Two (1:1) – Actually Facebook does a great job of this. You have 1:1 friendships, Facebook messages (which don’t have to be 1:1 but usually are), and even the Wall-to-Wall feature that helps to isolate two sets of broadcasted messages into one conversation. Brilliant.

Eight – This is the first number that is under-exploited. What about a social network where certain types of groups were limited to just 8 people? It seems like an annoying restriction, but then look at Twitter’s success in limiting posts to 140 chars.

150 – Here’s a radical thought: what if you were limited to a maximum of 150 “friends” in your social network? Or what if certain groups or networks were limited to 150 people?

We love to hate restrictions, but from Haiku to Delta blues, sometimes there’s great beauty in simplicity.

2 comments for “The Right Rize for Social Media Networks

  1. May 26, 2009 at 11:46 am

    I like the idea of restricting the number of friends you could have, and Facebook did this with their limit of 5,000 friends (recently removed as they continue to twitter-spasm) but of course the problem is that unfriending someone has social consequences. imho the biggest problem of many of these networks is that they don’t give one the tools to be outwardly socially graceful (“but of COURSE we’re friends dear!”) while allowing us to use the social network as we’d like (real-friends-only).

  2. May 31, 2009 at 7:24 pm

    That’s very much what I’m talking about. The big thing about online social networks is that they need to better fit the way our actual social networks work, including the idea that we have concentric circles of friends as well as separate ones. And the technology also has to serve to create those barriers.

    If you’re only allowed to have 150 friends within a certain category, then maybe it could make it less socially unacceptable to take a friend out of that category.

    But even better than that would be to do something along the lines of what gmail and gtalk do: to identify your real friends organically, based on whether or not you actually talk *back* to them.
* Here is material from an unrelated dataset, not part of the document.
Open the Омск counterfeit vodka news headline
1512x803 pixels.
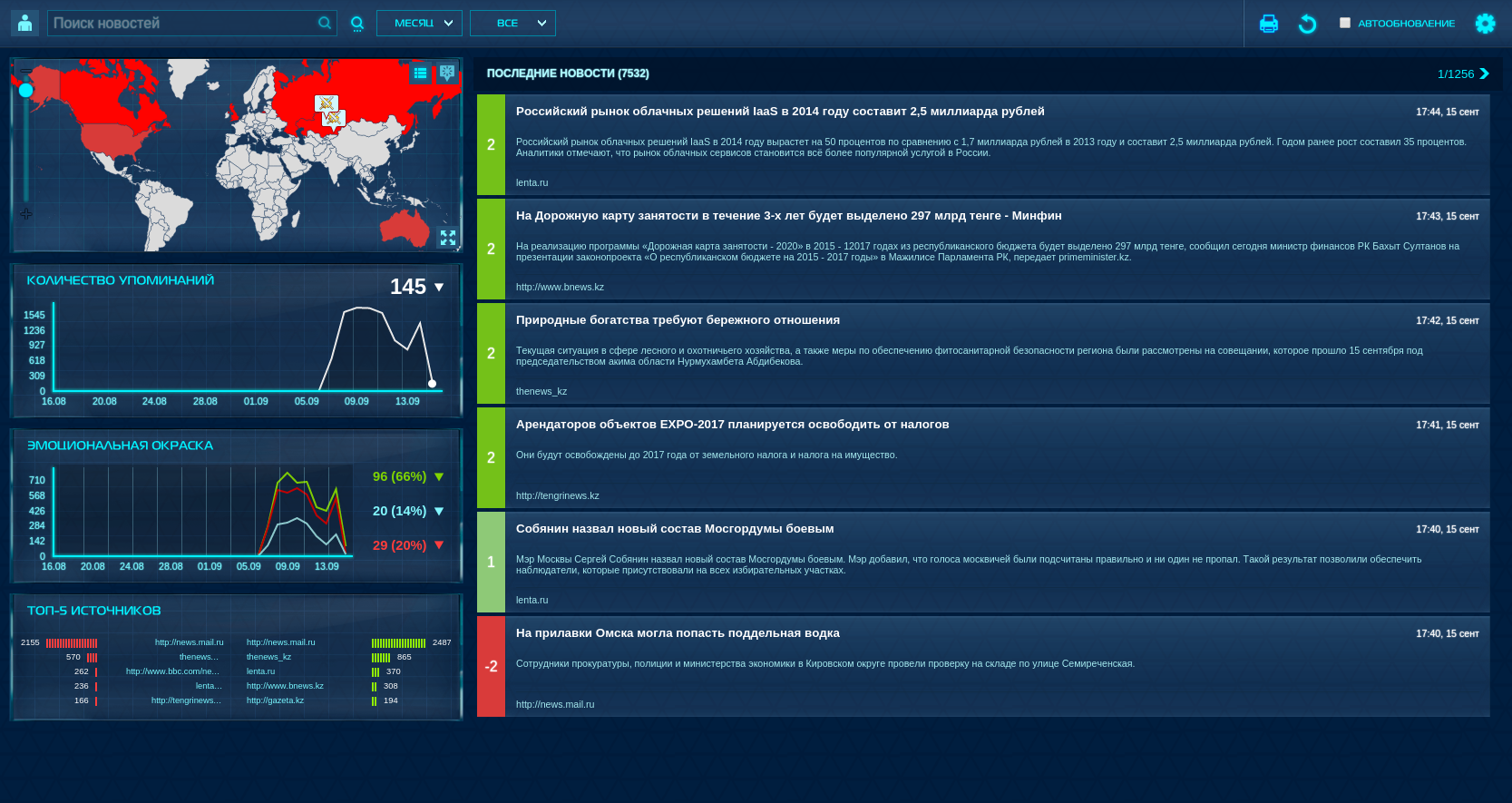[x=678, y=633]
So maybe that’s the key: to create the concentric groups of “friends” and have them automatically updated based on who you interact with the most. So people you never talk to would be in a limbo stage unless you identified them as “people I like to follow” (meaning the equivalent of subscribing to a newsfeed), and the people you interact with the most would be the only ones to show up in your feed…. UNLESS your closest friends start responding to a less-prioritized message, in which case it would get bumped up as “probably more significant.”